# Another tree ID request



## JRG13 (May 11, 2012)

Based on the flowers, I want to say some kind of privet


----------



## enjambres (Jun 30, 2013)

A lilac, not the the common _Syringa vulgaris_, one of the other species. Do your bees like it? I will look it up if you need to know exactly what it is. I can dig out Fr. Fiala's book.

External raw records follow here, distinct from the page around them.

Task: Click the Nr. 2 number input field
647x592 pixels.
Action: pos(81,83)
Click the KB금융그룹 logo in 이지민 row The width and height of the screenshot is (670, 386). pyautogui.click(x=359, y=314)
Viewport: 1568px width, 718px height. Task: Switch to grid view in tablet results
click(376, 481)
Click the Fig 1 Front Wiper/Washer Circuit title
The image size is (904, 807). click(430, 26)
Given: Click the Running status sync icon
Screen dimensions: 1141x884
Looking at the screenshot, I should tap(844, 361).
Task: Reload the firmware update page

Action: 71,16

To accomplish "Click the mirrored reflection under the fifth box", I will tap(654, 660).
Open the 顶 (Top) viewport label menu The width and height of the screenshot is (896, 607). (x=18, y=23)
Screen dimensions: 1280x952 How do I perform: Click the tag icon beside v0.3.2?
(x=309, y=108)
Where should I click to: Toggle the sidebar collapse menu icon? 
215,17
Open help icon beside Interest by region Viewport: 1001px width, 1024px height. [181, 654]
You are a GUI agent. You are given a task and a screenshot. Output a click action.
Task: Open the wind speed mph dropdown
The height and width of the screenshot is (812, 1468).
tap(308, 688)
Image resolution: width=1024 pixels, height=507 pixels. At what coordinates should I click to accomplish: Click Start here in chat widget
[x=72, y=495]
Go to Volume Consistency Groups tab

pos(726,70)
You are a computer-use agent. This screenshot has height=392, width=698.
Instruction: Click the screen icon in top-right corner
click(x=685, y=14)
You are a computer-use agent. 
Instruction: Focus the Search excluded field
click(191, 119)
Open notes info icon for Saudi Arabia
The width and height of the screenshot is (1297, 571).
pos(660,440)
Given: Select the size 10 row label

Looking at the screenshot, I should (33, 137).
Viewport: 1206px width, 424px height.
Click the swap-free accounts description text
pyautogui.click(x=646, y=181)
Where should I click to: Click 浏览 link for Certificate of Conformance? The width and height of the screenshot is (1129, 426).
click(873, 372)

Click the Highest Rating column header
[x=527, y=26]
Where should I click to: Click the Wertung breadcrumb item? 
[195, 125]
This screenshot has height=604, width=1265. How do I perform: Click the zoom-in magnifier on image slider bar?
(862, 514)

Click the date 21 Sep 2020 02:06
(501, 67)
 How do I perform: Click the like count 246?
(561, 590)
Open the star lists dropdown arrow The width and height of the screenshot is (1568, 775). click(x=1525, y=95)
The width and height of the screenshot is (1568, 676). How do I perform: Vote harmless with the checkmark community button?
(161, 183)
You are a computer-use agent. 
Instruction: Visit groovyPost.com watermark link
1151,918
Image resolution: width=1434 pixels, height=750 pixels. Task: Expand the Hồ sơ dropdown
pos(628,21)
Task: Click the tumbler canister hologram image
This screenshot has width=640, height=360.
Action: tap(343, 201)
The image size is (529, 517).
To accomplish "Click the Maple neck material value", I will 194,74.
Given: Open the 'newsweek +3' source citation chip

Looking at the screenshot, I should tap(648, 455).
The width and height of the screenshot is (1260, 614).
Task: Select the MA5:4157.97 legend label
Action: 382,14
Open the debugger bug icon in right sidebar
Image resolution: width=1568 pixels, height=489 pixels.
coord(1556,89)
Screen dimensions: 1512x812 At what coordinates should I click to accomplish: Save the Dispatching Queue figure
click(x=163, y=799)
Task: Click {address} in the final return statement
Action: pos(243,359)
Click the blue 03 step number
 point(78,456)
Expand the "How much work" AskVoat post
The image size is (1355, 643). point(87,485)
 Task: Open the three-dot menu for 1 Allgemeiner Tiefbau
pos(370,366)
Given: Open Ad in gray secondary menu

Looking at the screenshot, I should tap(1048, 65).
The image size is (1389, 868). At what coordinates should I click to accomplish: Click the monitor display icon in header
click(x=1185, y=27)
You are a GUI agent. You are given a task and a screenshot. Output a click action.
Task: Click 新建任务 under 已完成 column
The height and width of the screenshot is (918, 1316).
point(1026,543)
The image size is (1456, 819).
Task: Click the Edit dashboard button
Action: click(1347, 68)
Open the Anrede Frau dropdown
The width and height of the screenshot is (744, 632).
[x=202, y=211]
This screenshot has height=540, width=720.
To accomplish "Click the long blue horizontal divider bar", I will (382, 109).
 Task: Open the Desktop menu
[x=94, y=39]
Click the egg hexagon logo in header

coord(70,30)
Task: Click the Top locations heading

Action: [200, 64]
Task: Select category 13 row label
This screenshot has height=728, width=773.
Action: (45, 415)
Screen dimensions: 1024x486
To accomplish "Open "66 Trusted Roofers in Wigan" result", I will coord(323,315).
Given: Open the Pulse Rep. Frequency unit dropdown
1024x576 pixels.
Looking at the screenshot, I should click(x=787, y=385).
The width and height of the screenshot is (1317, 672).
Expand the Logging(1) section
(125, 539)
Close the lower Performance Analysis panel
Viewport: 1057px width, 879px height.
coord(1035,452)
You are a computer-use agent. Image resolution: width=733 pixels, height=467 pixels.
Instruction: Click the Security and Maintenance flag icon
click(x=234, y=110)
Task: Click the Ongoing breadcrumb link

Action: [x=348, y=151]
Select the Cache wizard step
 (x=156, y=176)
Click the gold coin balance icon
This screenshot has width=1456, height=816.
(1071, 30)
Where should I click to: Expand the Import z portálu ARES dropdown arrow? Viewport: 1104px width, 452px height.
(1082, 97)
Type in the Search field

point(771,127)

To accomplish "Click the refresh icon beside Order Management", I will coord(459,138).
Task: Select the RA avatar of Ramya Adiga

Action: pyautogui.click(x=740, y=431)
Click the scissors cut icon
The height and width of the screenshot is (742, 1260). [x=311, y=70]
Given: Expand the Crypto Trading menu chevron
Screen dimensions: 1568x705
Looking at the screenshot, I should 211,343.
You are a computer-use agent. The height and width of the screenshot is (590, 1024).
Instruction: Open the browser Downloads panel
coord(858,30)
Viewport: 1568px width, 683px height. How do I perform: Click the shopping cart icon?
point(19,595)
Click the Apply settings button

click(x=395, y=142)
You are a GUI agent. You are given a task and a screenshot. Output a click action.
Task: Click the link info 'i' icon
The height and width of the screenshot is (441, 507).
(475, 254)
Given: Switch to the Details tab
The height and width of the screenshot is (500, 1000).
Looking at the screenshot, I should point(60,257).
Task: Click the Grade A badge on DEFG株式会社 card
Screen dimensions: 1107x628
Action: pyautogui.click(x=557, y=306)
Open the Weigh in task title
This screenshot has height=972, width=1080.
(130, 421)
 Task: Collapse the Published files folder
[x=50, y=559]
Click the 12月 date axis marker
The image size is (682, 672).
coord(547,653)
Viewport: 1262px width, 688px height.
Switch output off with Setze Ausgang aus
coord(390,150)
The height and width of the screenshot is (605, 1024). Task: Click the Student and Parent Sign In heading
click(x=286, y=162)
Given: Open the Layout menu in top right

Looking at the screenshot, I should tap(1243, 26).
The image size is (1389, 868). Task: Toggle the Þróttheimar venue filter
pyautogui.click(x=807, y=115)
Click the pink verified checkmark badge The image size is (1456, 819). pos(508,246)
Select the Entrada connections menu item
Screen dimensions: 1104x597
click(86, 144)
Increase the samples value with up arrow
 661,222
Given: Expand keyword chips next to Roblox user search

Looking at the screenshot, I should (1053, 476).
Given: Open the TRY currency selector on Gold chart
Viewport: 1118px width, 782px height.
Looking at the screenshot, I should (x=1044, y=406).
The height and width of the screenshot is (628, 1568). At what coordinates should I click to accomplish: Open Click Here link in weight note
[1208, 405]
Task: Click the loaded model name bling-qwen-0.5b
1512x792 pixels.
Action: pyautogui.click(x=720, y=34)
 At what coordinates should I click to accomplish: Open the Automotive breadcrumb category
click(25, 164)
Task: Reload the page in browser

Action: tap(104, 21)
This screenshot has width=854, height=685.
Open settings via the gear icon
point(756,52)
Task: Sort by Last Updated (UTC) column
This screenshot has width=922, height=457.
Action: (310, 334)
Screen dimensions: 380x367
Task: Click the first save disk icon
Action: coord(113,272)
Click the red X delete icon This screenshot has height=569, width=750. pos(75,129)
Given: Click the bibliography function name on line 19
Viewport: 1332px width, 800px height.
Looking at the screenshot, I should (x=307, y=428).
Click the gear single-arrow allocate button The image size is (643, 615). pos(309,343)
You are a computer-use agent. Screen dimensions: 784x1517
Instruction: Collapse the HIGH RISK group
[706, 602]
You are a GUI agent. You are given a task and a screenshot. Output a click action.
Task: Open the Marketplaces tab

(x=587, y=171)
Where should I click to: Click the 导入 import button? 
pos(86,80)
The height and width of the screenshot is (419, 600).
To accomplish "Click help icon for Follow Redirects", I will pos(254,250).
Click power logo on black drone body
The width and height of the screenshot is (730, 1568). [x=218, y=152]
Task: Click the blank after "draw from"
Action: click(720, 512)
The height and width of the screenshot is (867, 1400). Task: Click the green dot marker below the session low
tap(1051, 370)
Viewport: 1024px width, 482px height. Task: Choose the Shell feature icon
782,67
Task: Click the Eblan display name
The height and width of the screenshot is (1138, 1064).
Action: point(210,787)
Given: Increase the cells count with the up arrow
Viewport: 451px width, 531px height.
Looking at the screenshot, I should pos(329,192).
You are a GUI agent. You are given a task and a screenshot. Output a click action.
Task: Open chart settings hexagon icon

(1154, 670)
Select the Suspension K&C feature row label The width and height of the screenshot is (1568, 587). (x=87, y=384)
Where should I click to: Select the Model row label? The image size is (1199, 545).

It's helpful to actually look at all the pics. I didn't notice the second one of the trunk/stem. Now I am less certain it's a lilac, even the leaves and the panicle look lilac-y. Now I will have to dig out Fiala.

Enj.


----------



## Marcus Yoder (May 21, 2016)

The lilac tree would be Syringa Reticulata


----------



## RayMarler (Jun 18, 2008)

Looks like a privet to me also. Back up some and take a whole tree pic if you can.


----------



## dudelt (Mar 18, 2013)

I looked up the Syringa Reticulata for pictures. I believe that is what it is. The city planted a bunch along a road near me and I was wondering if bees would like it. Based on an thread here in 2013, they don't. They are pretty though. Thank you all for the info!


----------



## Brad Bee (Apr 15, 2013)

Looks Crepe Myrtleish to me.


----------



## beepro (Dec 31, 2012)

Brad Bee is correct!
It is a white crepe flowering. They're in 
season now as we have many here flowering also.


----------



## JRG13 (May 11, 2012)

Yeah, probably a lilac based on the trunk picture. Not a crepe myrtle though, I can tell that much.


----------



## beepro (Dec 31, 2012)

In this case, JR is right. Brad Bee is wrong here!
The crepe trunk will have the smoother bark or should I say
no bark at all just the smooth surface on it. All color will have the
smooth trunk and branches on it.


----------



## Walliebee (Nov 17, 2006)

Marcus is correct. Japanese Tree Lilac. (Syringa reticulata)


----------